What is needed.
Using the Federal Circuit trade news below, answer each question on its own line:
(a) On what date did Oman Fasteners ask the court to dismiss Mid Continent Steel & Wire's appeal?
(b) Which DOJ attorney is taking over as lead counsel in the Repwire case?
(c) By what date must the government file its brief in the solar panel rehearing matter?

Source.
— start —

Exporter Oman Fasteners asked the U.S. Court of Appeals for the Federal Circuit on Jan. 29 to dismiss petitioner Mid Continent Steel & Wire's appeal of a Court of International Trade decision imposing an injunction on the Commerce Department's antidumping duty cash deposits on Oman Fasteners' steel nail imports. The exporter said the injunction is no longer active because the Commerce Department completed the next administrative review of the AD order, so there is no live controvery in the case (Oman Fasteners v. United States, Fed. Cir. # 23-1661).
Court of Federal Appeals Trade activity
The U.S. swapped out its lead counsel in an antidumping duty case brought by importer Repwire and exporter Jin Tiong Electrical Materials Manufacturer at the U.S. Court of Appeals for the Federal Circuit after its counsel, Eric Singley, left DOJ. The government said in a Jan. 26 notice that it will slot DOJ attorney Kelly Geddes into the lead counsel role. Jin Tiong and Repwire filed the appeal to contest the government's finding that Jin Tiong wasn't eligible for a separate AD rate in the 2019-20 AD review of aluminum wire and cable from China because it didn't submit a separate rate application, even though a separate rate questionnaire was accidentally sent to it (Repwire v. U.S. , Fed. Cir. # 23-1933).
The U.S. Court of Appeals for the Federal Circuit on Jan. 26 gave the U.S. another 14 days to file its response to a group of solar panel exporters' bid for rehearing of the appellate court's ruling that President Donald Trump properly revoked a tariff exclusion for bifacial solar panels. The government has until Feb. 16 to submit its brief, which was invited by the court following the rehearing motion (see 2401220027) (Solar Energy Industries Association v. U.S., Fed. Cir. # 22-1392).

— end —

Record list.

— start —

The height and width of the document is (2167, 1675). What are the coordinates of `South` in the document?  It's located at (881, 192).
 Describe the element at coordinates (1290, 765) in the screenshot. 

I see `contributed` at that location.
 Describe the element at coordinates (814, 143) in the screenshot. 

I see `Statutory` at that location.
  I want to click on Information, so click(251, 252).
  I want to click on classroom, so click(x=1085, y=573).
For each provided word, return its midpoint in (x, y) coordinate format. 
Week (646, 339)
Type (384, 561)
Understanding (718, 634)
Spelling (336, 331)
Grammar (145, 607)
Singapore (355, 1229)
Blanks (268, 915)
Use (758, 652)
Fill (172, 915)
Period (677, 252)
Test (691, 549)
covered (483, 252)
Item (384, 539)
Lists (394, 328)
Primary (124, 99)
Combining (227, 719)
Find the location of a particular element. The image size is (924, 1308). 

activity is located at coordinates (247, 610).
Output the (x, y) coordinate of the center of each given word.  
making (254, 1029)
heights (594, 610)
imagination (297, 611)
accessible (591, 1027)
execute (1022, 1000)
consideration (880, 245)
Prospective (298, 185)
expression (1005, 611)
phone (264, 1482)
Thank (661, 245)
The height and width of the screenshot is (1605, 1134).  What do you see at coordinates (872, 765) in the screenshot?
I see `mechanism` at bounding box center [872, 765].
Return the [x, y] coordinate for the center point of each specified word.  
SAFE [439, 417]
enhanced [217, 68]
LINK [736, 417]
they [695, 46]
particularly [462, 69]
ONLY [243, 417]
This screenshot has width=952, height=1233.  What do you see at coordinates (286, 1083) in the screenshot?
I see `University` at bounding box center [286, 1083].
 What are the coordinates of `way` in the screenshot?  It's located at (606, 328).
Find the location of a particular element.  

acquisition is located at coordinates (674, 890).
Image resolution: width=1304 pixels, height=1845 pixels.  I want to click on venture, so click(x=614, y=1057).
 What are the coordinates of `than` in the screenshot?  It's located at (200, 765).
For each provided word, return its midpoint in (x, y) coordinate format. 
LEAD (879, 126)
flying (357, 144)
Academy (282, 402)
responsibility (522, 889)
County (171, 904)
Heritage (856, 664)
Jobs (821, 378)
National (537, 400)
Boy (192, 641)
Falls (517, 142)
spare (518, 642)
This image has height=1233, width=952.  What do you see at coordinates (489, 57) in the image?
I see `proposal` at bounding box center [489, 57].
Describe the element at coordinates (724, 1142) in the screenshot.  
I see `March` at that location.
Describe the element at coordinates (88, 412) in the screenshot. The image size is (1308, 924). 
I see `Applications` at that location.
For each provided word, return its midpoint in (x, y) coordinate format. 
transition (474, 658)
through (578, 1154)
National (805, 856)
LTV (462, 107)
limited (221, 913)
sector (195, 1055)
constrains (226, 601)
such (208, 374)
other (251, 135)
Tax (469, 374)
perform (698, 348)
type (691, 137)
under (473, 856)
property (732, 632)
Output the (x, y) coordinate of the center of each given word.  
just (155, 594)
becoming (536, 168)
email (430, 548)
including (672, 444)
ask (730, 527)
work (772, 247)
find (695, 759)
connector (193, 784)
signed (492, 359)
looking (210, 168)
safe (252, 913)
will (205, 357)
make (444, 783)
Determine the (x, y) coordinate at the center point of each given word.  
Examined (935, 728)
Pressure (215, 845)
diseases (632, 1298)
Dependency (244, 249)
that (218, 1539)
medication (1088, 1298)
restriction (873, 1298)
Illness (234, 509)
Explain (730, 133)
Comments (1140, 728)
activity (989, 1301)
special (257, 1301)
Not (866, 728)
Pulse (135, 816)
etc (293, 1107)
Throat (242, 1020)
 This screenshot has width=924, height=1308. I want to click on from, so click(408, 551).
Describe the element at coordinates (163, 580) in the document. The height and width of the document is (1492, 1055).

— end —

Response to this exercise.
(a) Jan. 29
(b) Kelly Geddes
(c) Feb. 16